Schlechtes Beispiel:

”☑ Ich möchte über Neuigkeiten informiert werden.” (Zu unkonkret, kein klarer Bezug zu Telefonwerbung, vorausgefüllt)

Checkliste: Rechtssichere Kaltakquise

Nutzen Sie diese Checkliste vor jedem Akquise-Anruf:

Vor dem Anruf:

  • Ist der Kontakt B2B oder B2C?
  • Bei B2C: Liegt eine dokumentierte Einwilligung vor?
  • Bei B2B: Besteht ein mutmaßliches Interesse?
  • Habe ich die Rechtsgrundlage für die Datenverarbeitung dokumentiert?
  • Kann ich die Quelle der Kontaktdaten nachweisen?
  • Liegt ein Widerspruch gegen Werbung vor?

Während des Anrufs:

  • Identifiziere ich mich klar mit Name und Unternehmen?
  • Nenne ich den Zweck des Anrufs transparent?
  • Kann ich bei Nachfrage Datenschutzinformationen geben?
  • Akzeptiere ich einen Widerspruch sofort?

Nach dem Anruf:

  • Habe ich das Gespräch im CRM dokumentiert?
  • Habe ich einen Widerspruch entsprechend markiert?
  • Sind alle Vereinbarungen (z.B. Rückruftermin) festgehalten?
  • Habe ich die Datenschutzinformation versendet (falls zugesagt)?

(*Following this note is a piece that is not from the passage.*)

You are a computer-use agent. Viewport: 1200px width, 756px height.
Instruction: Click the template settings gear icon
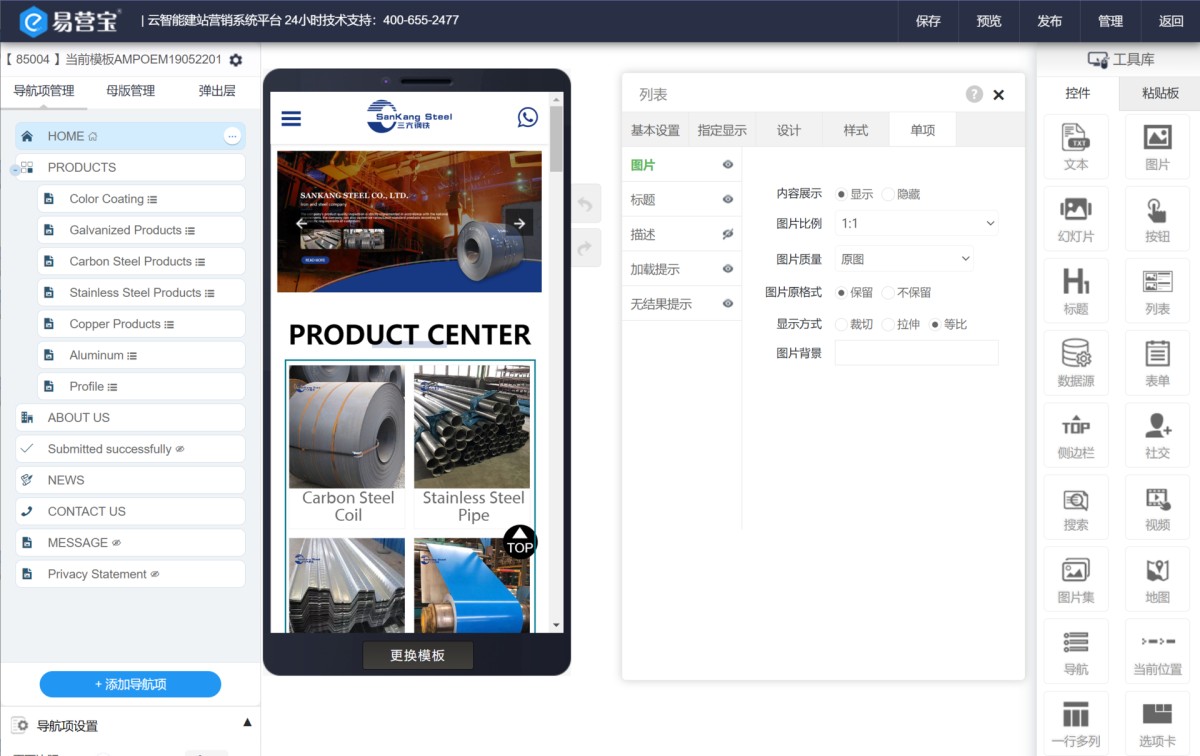click(236, 60)
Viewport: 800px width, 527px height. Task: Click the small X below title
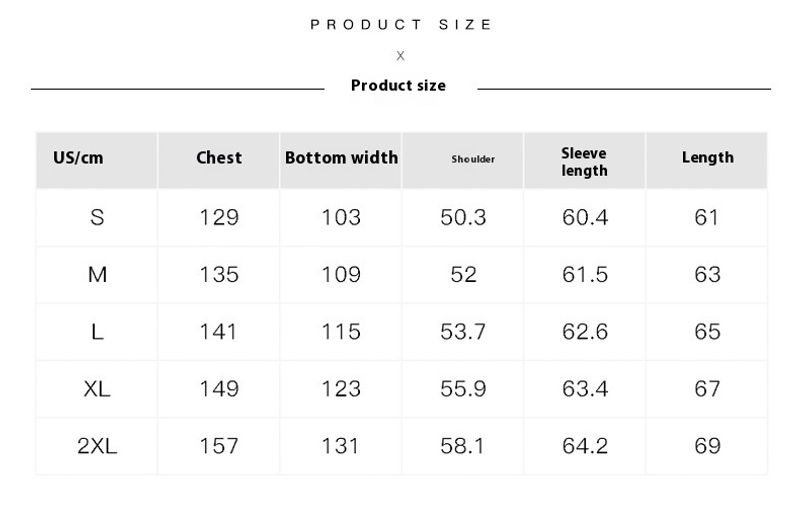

Fazit: Erfolgreiche Akquise beginnt mit rechtlicher Sicherheit

Kaltakquise ist im B2B-Bereich ein legitimes und effektives Vertriebsinstrument – solange Sie die rechtlichen Spielregeln kennen und einhalten. Im B2C-Bereich sind die Hürden höher, aber mit korrekten Einwilligungen ebenfalls umsetzbar.

Die wichtigsten Grundsätze:

  1. B2B und B2C klar unterscheiden: Die Regeln sind fundamental verschieden.
  2. Mutmaßliches Interesse sorgfältig prüfen: Nur weil Sie etwas verkaufen möchten, heißt das nicht, dass es den Angerufenen interessiert.
  3. Einwilligungen rechtssicher einholen: Sparen Sie nicht an dieser Stelle – eine unwirksame Einwilligung ist wertlos.
  4. Dokumentation ernst nehmen: Im Zweifel müssen Sie nachweisen können, dass Sie rechtmäßig gehandelt haben.
  5. Widersprüche respektieren: Ein “Nein” ist ein “Nein” – respektieren Sie die Entscheidung des Angerufenen.
  6. Schulung und Sensibilisierung: Ihr Team muss die rechtlichen Grundlagen kennen und im Alltag umsetzen.

Wer diese Grundlagen verinnerlicht und in seinen Akquise-Prozess integriert, kann erfolgreich und rechtssicher neue Kunden gewinnen – ohne das Risiko kostspieliger Bußgelder und Reputationsschäden.

Nutzen Sie Kaltakquise als das, was sie sein sollte: Ein professionelles Werkzeug zur Kontaktaufnahme mit potenziellen Geschäftspartnern, die von Ihrem Angebot tatsächlich profitieren können.